BRIEF:
All lines of the material below that include the string "screenshot" are to be copied.

SOURCE DATA:

BEGIN

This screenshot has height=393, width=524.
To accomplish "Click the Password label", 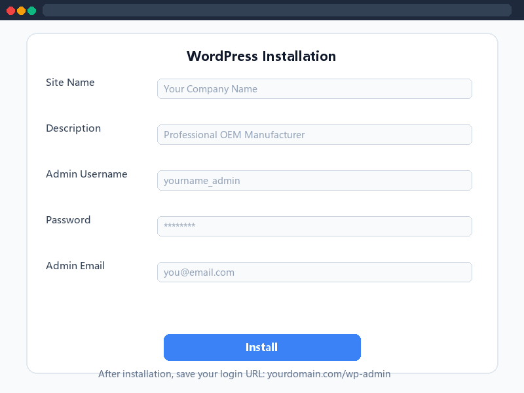I will [68, 220].
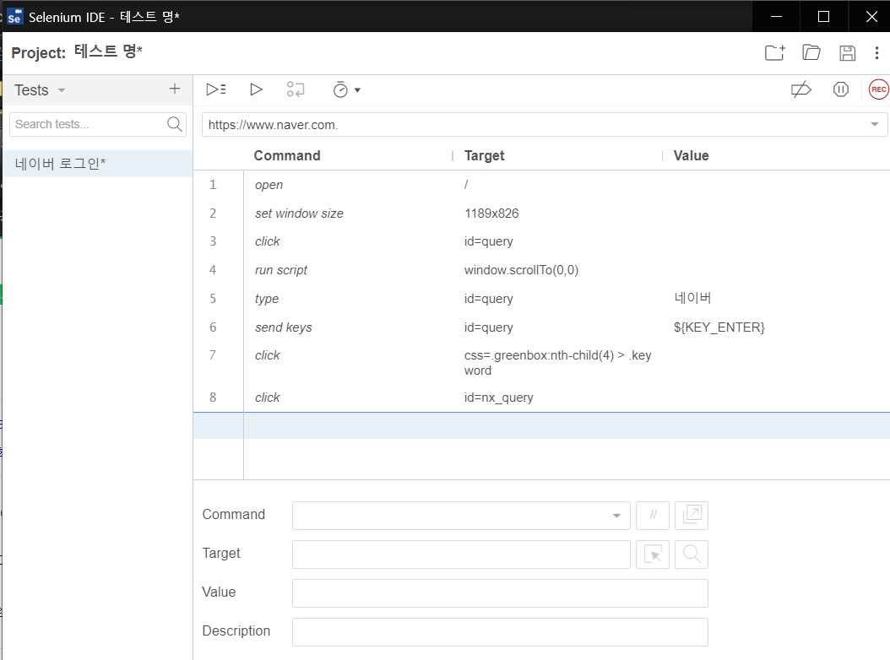
Task: Toggle pause on exceptions
Action: pyautogui.click(x=840, y=89)
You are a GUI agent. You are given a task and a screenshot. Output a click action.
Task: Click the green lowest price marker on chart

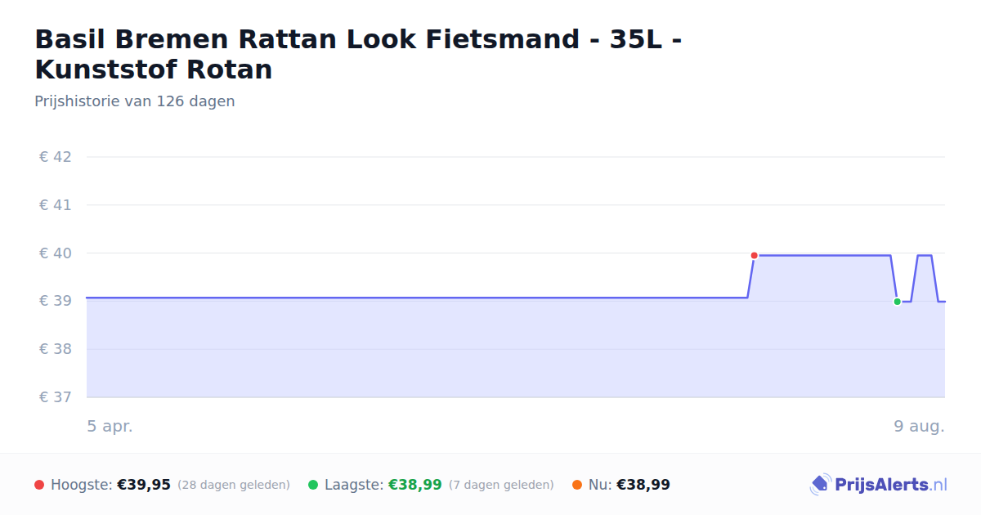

END

ANSWER SPACE:
This screenshot has height=393, width=524.
You are a GUI agent. You are given a task and a screenshot. Output a click action.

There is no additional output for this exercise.